Un debut en la vida es la primera y una de las mejores novelas de Anita Brookner, gran observadora de la condición humana

Buenas noches, tristeza

Buenas noches, tristeza

"A sus cuarenta años, la doctora Weiss comprendió que la literatura le había destrozado la vida". ¿Quién se resistiría a continuar leyendo una novela que empieza así? La primera novela de Anita Brookner (Londres 1928-2016) cuenta la historia de una solterona solitaria decepcionada por su gris existencia. Marcó en 1981 el comienzo de una brillante carrera literaria que su autora continuó tres años después con el premio Booker por su cuarto título, Hotel du Lac. El éxito, sin embargo, no libró a Brookner de encarnarse en algunos de sus personajes. "Siento que podría entrar en el Libro Guinness de los Récords como la mujer más solitaria y miserable del mundo", llegó a decir.

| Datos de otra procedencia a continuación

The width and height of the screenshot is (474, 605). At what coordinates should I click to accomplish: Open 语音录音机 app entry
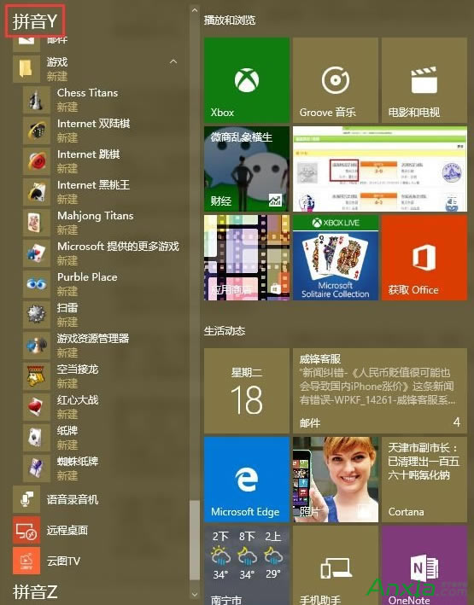95,500
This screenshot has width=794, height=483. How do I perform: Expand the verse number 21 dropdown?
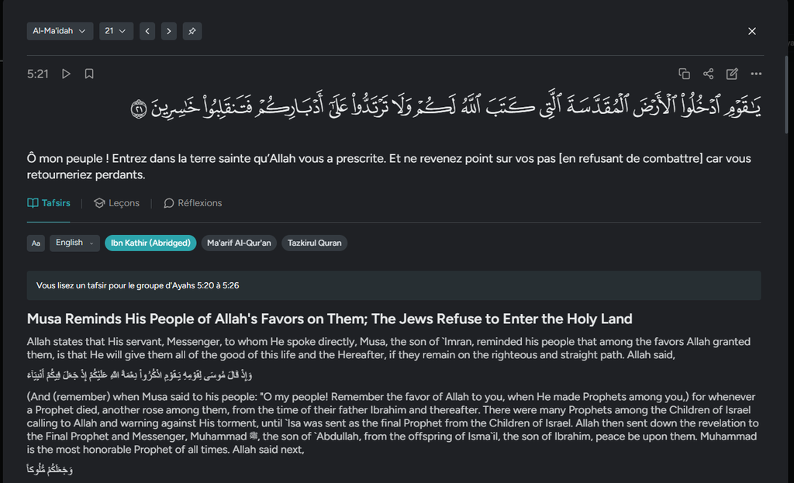[x=116, y=31]
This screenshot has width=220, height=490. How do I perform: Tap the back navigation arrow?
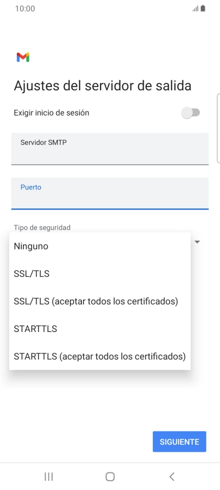point(171,476)
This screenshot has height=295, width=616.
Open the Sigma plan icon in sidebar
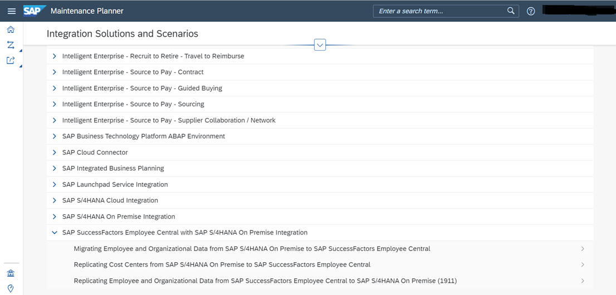[x=11, y=45]
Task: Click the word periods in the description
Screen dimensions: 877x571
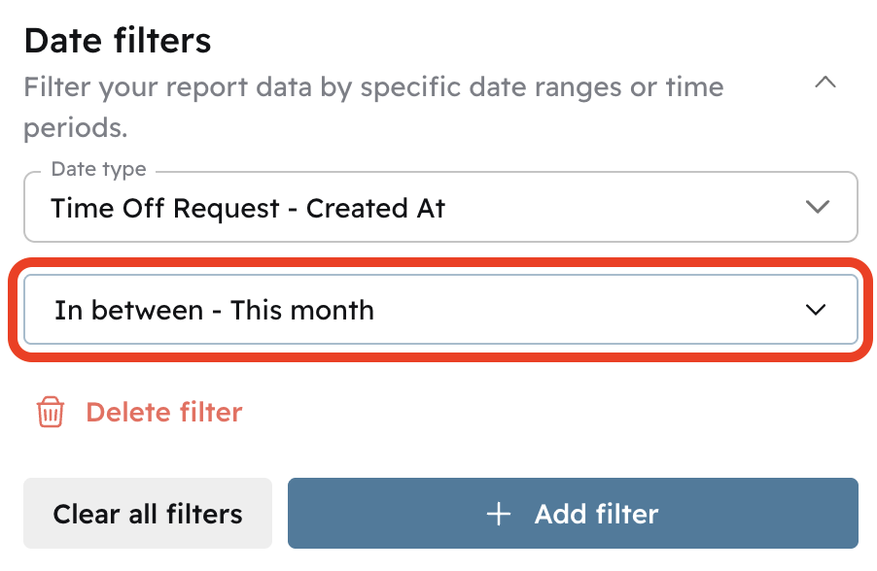Action: [x=75, y=127]
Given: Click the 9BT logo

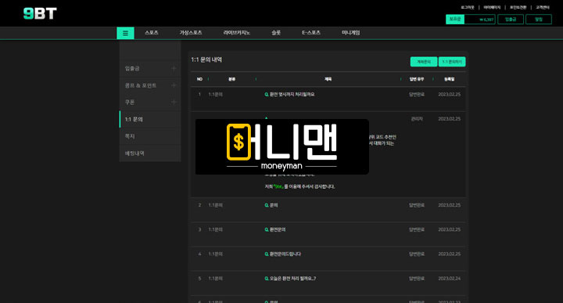Looking at the screenshot, I should (x=40, y=13).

Brookner escribió veinticinco novelas, y ocho ensayos sobre arte. Dos de ellos dedicados a Jacques-Louis David, junto con Watteau su pintor preferido y el romántico francés autor de Juramento de los Horacios, su obra más querida. Julian Barnes, amigo de Brookner, contó con motivo de su desaparición que si no estuviéramos llorando a la escritora que ganó el Booker tendríamos que recordar a una de las críticas de arte más deslumbrantes y perspicaces de los últimos tiempos. Son palabras que figuran en el prólogo de Un debut en la vida, la ópera prima a la que me refería que acaba de publicar Libros del Asteroide. Hasta 1999, Brookner se empeñó en escribir una novela al año, y cada junio, coincidiendo con su salida, el hecho se convertía en el acontecimiento literario londinense. La crítica permanecía, así todo, dividida. Nadie dudaba de su capacidad para escribir bien pero se la acusaba de vender su propia y triste historia de solterona una y otra vez, algo que ella siempre negó, salvo cuando se lamentaba.

Nació en 1928 en Herne Hill. Sus padres eran judíos polacos; tuvo una buena educación y enseñó historia del arte tanto en Reading como en Courtauld. Más tarde se convertiría en la primera mujer profesora de Slade, en Cambridge. Durante la mayor parte de su vida vivió sola en un bloque de mansiones de ladrillo rojo en Kensington, en medio de ese olor a alfombras viejas y col hervida tan evocador en sus novelas. Nunca se casó ni tuvo hijos, aunque una vez se atrevió a confesar que le hubiera gustado ser madre de media docena. Protegía su privacidad con un escudo a prueba de misiles, pero en ocasiones se le soltaba la lengua. Adoraba Francia y jamás se sintió inglesa, sobre todo cuando tenía que defenderse de quienes la consideraban una persona grave y depresiva. "Claro -solía decir- los ingleses son impertinentes, complacientes e inefables, pero nunca serios. Es insoportable".

Anita Brookner fue una maravillosa dueña de su tristeza y también de una estupenda prosa. Sus novelas tienen un claro matiz autobiográfico, negarlo carecería de sentido. Se puede comprobar de igual manera en Un debut en la vida y en Hotel du Lac, consideradas las dos cumbres de su producción. Pero, al contrario de lo que mantuvieron algunos de sus detractores, esas novelas no siempre transitan los mismos territorios de las vidas desilusionadas de solteronas tristes que toman el té en casas mal iluminadas. Sería una conclusión demasiado simple. Sus protagonistas suelen ser mujeres desconcertantemente inteligentes con un comportamiento autocontrolado que enmascara poderosos anhelos románticos. Es el caso, por ejemplo de la novela que nos ocupa, donde la doctora Weiss intenta observarse a sí misma a través de los personajes de Balzac -el título, Un début dans la vie, proviene precisamente de una novela del prolífico autor de La comedia humana-. Ruth Weiss, al igual que Anita Brookner en los primeros años de su vida, es una joven académica que busca la felicidad en París antes de regresar a Londres.

Las protagonistas de las novelas de Brookner viven intrigadas y, a la vez, repelidas por el tipo de mujeres que logran realizarse de manera convencional y se levantan altares a sí mismas siendo, a la vez, tramposas en la búsqueda de lo que se proponen. La honradez sobre su propio sexo la lleva mucho más allá de cualquier planteamiento reduccionista. A su manera, Brookner siempre fue una transgresora de la ortodoxia. El feminismo más pedestre no entendería su sensibilidad, pero sí, en cambio, la gran literatura.